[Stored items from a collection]

****************************************

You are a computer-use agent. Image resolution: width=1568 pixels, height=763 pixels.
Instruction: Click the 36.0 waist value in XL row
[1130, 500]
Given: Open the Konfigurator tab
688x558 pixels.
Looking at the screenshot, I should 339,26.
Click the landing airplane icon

****************************************

[What you should do]:
All lines from the one containing "688x558 pixels." through the end of the records, both ends included, are to be quoted exactly; please add nothing else.

[Final answer]:
688x558 pixels.
Looking at the screenshot, I should 339,26.
Click the landing airplane icon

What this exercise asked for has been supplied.